Grillo plays Chainsaw Angus as a relentless force that blows right through anyone and everyone he comes in contact with—men, women and children alike. There’s more than a touch of Coens-meet-McCarthy to Sutton’s adaptation, and not just in Angus’s almost elemental pursuit.
Earl’s milieu echoes the Appalachian noir of Winter’s Bone, but with a contemporary urgency all its own. Unfortunately, the film’s singular devotion to its economically downtrodden message leads to some shortcuts for the characters.
Delia doesn’t get the space to expand beyond her tragic archetype, but the movie is at least an equal opportunity offender when it comes to dispensing with supporting stereotypes: James Badge Dale’s alcoholic cop could be removed entirely and the story wouldn’t miss a beat.

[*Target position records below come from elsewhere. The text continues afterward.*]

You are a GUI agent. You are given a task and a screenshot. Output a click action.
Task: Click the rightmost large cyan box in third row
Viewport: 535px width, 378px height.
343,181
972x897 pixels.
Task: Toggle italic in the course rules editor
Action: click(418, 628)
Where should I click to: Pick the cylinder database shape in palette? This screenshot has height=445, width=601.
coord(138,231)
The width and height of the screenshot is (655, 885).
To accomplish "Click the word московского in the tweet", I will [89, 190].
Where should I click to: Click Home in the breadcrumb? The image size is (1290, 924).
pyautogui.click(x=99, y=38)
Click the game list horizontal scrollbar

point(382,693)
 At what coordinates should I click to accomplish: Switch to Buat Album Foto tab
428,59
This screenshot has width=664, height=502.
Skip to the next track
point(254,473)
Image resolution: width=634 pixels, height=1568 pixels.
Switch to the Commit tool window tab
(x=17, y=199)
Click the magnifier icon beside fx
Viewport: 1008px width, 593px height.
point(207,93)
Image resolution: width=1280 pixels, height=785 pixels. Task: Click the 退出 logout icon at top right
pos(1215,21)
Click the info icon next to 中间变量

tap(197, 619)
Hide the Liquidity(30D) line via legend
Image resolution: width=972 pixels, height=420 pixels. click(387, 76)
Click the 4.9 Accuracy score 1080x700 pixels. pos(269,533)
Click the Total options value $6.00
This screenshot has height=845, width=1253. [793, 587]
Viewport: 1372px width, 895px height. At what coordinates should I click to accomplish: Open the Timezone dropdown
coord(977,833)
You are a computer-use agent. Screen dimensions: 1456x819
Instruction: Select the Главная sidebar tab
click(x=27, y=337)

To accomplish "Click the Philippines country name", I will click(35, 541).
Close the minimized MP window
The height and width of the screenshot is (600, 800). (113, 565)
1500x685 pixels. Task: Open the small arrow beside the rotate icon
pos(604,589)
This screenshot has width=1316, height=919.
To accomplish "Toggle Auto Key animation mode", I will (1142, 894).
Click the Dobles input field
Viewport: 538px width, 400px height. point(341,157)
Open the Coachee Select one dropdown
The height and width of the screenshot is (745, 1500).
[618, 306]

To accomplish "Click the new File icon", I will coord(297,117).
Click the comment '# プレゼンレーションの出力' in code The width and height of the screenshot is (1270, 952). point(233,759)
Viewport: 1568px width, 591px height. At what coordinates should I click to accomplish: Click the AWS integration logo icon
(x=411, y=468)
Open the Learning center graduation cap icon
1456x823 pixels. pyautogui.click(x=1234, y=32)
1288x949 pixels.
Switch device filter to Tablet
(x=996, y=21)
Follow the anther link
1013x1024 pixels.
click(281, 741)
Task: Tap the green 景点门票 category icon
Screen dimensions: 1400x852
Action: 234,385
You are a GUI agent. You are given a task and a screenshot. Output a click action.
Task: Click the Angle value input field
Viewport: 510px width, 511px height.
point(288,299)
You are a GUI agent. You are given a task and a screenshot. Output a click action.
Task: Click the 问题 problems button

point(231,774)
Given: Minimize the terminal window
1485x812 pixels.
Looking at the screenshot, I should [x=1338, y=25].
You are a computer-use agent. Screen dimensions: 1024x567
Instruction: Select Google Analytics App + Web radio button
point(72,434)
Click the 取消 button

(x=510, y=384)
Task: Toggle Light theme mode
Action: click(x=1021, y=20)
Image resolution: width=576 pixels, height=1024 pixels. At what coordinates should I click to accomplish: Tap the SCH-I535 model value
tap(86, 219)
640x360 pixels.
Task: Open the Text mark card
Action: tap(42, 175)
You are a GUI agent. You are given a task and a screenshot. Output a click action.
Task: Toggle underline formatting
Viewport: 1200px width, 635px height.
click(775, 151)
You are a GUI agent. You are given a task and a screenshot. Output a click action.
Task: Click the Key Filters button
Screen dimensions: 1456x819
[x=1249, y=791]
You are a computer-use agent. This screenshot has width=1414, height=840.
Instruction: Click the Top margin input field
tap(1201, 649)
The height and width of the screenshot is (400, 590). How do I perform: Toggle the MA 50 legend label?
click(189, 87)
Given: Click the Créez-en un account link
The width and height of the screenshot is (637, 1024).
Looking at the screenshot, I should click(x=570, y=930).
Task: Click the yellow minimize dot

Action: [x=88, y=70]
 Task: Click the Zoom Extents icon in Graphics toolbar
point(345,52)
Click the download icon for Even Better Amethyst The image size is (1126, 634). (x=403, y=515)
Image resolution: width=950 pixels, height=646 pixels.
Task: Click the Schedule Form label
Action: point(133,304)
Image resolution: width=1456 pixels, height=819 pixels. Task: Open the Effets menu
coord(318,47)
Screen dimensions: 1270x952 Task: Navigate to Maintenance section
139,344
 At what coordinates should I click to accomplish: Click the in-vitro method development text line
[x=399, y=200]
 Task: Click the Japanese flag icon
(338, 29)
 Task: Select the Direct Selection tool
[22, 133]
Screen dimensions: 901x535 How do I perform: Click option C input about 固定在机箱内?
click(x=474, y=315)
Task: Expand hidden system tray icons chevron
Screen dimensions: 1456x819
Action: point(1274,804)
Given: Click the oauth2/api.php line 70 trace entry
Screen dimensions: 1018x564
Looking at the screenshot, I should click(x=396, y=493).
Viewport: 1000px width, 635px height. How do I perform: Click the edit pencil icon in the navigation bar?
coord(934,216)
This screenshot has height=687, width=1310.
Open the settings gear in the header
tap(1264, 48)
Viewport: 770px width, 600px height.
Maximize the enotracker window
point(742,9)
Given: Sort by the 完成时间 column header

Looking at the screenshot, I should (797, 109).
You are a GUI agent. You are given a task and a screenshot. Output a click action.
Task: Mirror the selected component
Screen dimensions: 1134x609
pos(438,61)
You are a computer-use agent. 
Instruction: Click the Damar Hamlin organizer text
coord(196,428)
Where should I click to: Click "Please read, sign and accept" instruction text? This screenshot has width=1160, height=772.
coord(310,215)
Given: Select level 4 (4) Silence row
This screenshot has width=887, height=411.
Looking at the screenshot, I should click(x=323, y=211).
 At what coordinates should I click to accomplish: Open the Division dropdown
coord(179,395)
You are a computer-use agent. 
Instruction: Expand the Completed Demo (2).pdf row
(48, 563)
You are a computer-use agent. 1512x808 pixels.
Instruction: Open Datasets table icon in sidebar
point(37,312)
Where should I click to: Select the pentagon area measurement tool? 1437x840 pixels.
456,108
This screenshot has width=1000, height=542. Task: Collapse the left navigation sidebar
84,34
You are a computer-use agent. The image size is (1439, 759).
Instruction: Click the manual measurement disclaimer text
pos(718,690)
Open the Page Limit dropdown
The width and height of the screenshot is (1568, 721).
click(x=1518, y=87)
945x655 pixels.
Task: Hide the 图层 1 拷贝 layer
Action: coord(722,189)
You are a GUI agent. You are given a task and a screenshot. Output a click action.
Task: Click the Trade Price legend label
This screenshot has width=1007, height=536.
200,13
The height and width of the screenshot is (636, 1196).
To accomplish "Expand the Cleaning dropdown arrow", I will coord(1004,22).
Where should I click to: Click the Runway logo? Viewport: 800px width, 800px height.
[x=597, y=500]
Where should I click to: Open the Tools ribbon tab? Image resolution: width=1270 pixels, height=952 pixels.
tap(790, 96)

The degree to which Sutton’s languid, dream-like depictions of this world succeed in amounting to a whole greater than their parts will probably come down to how much you think we need another Fight Club-style examination of a narrow (and uniformly white) male anger.
Giving that perspective such lyric treatment is certainly a choice. Even when the blows don’t connect, there’s something to be said for action with ambition.